→ **Data extracts**:
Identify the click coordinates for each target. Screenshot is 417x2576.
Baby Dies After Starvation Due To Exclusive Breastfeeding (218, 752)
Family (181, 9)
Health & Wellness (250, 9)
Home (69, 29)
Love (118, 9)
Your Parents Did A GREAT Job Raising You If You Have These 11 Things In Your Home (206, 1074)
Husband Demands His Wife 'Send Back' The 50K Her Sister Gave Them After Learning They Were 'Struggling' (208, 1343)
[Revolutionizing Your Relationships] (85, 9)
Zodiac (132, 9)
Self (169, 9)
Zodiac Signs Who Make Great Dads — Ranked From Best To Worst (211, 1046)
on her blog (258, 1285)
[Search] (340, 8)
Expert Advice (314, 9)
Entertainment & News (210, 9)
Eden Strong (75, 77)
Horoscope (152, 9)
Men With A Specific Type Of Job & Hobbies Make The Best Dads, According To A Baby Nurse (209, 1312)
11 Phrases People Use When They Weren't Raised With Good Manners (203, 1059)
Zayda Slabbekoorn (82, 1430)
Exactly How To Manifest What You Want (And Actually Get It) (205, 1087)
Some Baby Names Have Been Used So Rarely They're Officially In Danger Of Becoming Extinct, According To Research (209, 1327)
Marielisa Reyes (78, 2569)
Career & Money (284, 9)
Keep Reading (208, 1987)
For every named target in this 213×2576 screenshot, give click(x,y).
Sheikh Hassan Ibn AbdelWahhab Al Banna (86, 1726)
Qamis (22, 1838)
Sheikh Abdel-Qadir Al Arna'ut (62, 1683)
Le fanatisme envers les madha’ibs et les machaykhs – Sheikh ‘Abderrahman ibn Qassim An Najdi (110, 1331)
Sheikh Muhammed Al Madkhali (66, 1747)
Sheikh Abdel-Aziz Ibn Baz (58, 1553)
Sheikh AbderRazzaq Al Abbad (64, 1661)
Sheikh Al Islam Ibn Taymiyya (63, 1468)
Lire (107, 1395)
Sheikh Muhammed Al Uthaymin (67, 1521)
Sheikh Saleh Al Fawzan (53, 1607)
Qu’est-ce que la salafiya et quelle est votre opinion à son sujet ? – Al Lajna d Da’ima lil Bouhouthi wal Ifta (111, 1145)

→ **Action item**: Can you write out the lines above, from the first one through the one containing "Sheikh Saleh Al Fawzan (53, 1607)", exactly as they appear and nothing more?

→ **Result for this exercise**:
Identify the click coordinates for each target. Screenshot is 417x2576.
Baby Dies After Starvation Due To Exclusive Breastfeeding (218, 752)
Family (181, 9)
Health & Wellness (250, 9)
Home (69, 29)
Love (118, 9)
Your Parents Did A GREAT Job Raising You If You Have These 11 Things In Your Home (206, 1074)
Husband Demands His Wife 'Send Back' The 50K Her Sister Gave Them After Learning They Were 'Struggling' (208, 1343)
[Revolutionizing Your Relationships] (85, 9)
Zodiac (132, 9)
Self (169, 9)
Zodiac Signs Who Make Great Dads — Ranked From Best To Worst (211, 1046)
on her blog (258, 1285)
[Search] (340, 8)
Expert Advice (314, 9)
Entertainment & News (210, 9)
Eden Strong (75, 77)
Horoscope (152, 9)
Men With A Specific Type Of Job & Hobbies Make The Best Dads, According To A Baby Nurse (209, 1312)
11 Phrases People Use When They Weren't Raised With Good Manners (203, 1059)
Zayda Slabbekoorn (82, 1430)
Exactly How To Manifest What You Want (And Actually Get It) (205, 1087)
Some Baby Names Have Been Used So Rarely They're Officially In Danger Of Becoming Extinct, According To Research (209, 1327)
Marielisa Reyes (78, 2569)
Career & Money (284, 9)
Keep Reading (208, 1987)
For every named target in this 213×2576 screenshot, give click(x,y).
Sheikh Hassan Ibn AbdelWahhab Al Banna (86, 1726)
Qamis (22, 1838)
Sheikh Abdel-Qadir Al Arna'ut (62, 1683)
Le fanatisme envers les madha’ibs et les machaykhs – Sheikh ‘Abderrahman ibn Qassim An Najdi (110, 1331)
Sheikh Muhammed Al Madkhali (66, 1747)
Sheikh Abdel-Aziz Ibn Baz (58, 1553)
Sheikh AbderRazzaq Al Abbad (64, 1661)
Sheikh Al Islam Ibn Taymiyya (63, 1468)
Lire (107, 1395)
Sheikh Muhammed Al Uthaymin (67, 1521)
Sheikh Saleh Al Fawzan (53, 1607)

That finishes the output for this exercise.